Joe Biden
(Photo : https://x.com/g20org)
Biden's Record $4B Pledge to World Bank Amid Transition
  • G20 leaders met in Brazil to discuss sustainable development and the transition to cleaner energy, aiming to address global warming.
  • The leaders called for a substantial increase in climate finance to respond to climate change.
  • The G20 agreed on the need for a new financial goal for climate finance from rich nations to developing ones, but did not specify a solution.
  • The summit also committed to a legally binding treaty to limit plastic pollution by the end of 2024, marking a significant step towards addressing global climate change.

The leaders of the G20 major economies convened in Rio de Janeiro, Brazil, on November 19, 2024, to discuss sustainable development and the transition to cleaner energy. The aim was to increase the odds of a successful deal to address global warming at U.N. climate talks in Azerbaijan.

The host of the COP29 climate summit had earlier made a plea for G20 countries to send a positive signal on the need to tackle climate change and provide clear mandates to help save talks that had bogged down in Baku, Azerbaijan.
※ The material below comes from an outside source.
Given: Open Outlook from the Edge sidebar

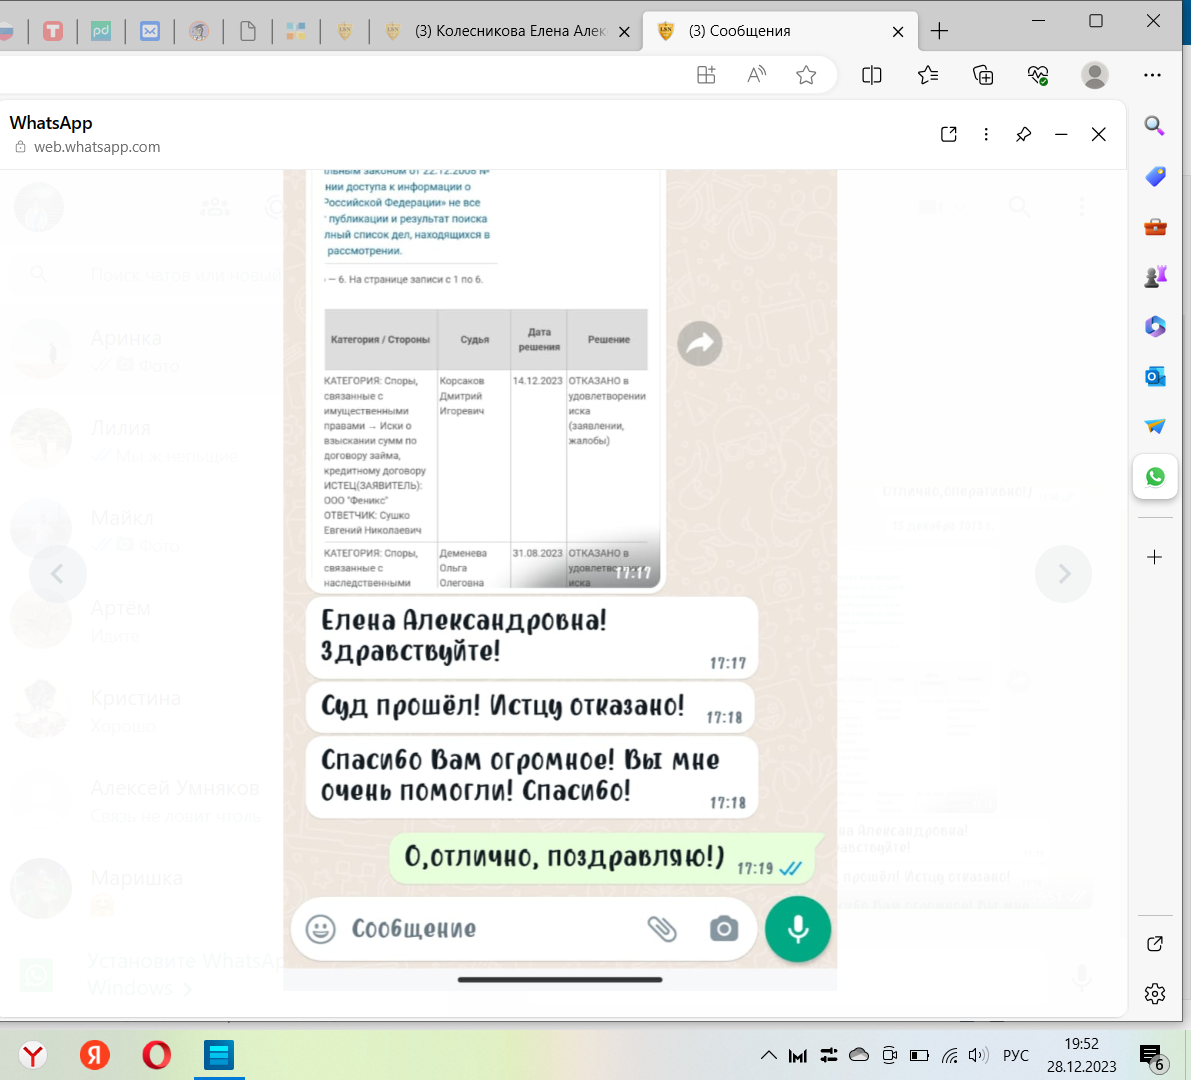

The world is currently on track for its warmest year on record, and leaders are seeking to shore up efforts to address climate change before Donald Trump retakes the U.S. presidency in January.

Trump is reportedly preparing to exit the Paris Agreement on climate change and roll back U.S. policy on global warming. In a joint statement issued late Monday, the G20 leaders called for "rapidly and substantially increasing climate finance from billions to trillions from all sources" to pay for the response to climate change.

The Financial Goal for Climate Change

The G20 leaders agreed that COP29 negotiators need to reach a deal on a new financial goal for how much money rich nations must provide to poorer developing nations in climate finance. However, while the G20 statement said nations need to resolve the issue, they did not indicate what the solution should be at the U.N. summit slated to end on Friday. Economists suggest that goal should be at least $1 trillion annually.

Developed countries, including in Europe, argue that the contributor base needs to be expanded to include richer developing countries like China and richer Middle Eastern countries in order to agree on an ambitious goal. Developing countries, such as G20 host Brazil, have pushed back on expanding beyond developed countries, the main culprits for causing climate change. On Sunday, sources close to the G20 negotiations said a text had been floated that suggested that developing countries could contribute on a voluntary basis, but such language did not make it into the final agreement.

The Urgency of Climate Change and Plastic Pollution

Opening their annual summit in Rio de Janeiro on Monday, President Luiz Inacio Lula da Silva said the impact of climate change was evident all over the world and needed to be addressed urgently. G20 nations are seen as vital to shaping the response to global warming, as they control 85% of the world economy and are also responsible for more than three-quarters of climate-warming emissions.

The G20 also committed to agreeing on a legally binding treaty to limit plastic pollution by the end of 2024, with talks on the subject set to resume next week aiming to end over two years of negotiations to hammer out a deal.

In a historical context, the G20's focus on climate change echoes the sentiments of the 2015 Paris Agreement, where 196 parties agreed to limit global warming to well below 2 degrees Celsius and to pursue efforts to limit the temperature increase to 1.5 degrees Celsius. However, the current situation is more urgent, with the world on track for its warmest year on record and the U.S. potentially exiting the Paris Agreement under the upcoming Trump administration.

The G20's commitment to a legally binding treaty to limit plastic pollution also mirrors the 2018 amendment to the Basel Convention, which aimed to reduce the movement of plastic waste between nations. However, the current commitment is more ambitious, aiming to end plastic pollution entirely by the end of 2024.